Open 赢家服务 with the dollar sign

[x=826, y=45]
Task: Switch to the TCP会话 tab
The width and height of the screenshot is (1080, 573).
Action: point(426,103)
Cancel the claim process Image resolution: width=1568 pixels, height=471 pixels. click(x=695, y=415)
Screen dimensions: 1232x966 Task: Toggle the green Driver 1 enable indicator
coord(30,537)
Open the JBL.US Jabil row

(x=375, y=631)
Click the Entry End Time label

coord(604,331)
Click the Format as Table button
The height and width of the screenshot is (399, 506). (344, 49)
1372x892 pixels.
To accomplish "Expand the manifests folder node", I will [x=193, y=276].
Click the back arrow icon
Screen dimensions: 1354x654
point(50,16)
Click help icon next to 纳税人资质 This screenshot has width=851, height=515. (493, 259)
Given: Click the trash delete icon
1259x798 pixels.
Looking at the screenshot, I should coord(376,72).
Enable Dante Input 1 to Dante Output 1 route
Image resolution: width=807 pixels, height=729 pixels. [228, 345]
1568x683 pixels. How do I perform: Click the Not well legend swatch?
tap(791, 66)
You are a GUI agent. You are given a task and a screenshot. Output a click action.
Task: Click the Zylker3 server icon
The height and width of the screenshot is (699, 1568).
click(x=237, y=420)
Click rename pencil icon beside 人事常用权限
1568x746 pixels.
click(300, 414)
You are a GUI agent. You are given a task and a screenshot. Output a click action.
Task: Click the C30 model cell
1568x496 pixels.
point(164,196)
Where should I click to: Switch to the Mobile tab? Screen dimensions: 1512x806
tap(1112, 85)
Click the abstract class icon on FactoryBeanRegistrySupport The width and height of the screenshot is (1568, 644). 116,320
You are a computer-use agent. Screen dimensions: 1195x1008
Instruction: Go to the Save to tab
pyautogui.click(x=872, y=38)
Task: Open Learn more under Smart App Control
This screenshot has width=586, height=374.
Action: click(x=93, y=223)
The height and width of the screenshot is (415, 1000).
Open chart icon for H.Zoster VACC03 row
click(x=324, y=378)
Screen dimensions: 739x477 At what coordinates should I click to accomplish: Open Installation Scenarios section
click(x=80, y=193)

********

**Brief**: Echo the listing lines above, starting at the line that contains "Where should I" and ending at the line that contains "click(x=324, y=378)", both included.

**Response**:
Where should I click to: Switch to the Mobile tab? Screen dimensions: 1512x806
tap(1112, 85)
Click the abstract class icon on FactoryBeanRegistrySupport The width and height of the screenshot is (1568, 644). 116,320
You are a computer-use agent. Screen dimensions: 1195x1008
Instruction: Go to the Save to tab
pyautogui.click(x=872, y=38)
Task: Open Learn more under Smart App Control
This screenshot has width=586, height=374.
Action: click(x=93, y=223)
The height and width of the screenshot is (415, 1000).
Open chart icon for H.Zoster VACC03 row
click(x=324, y=378)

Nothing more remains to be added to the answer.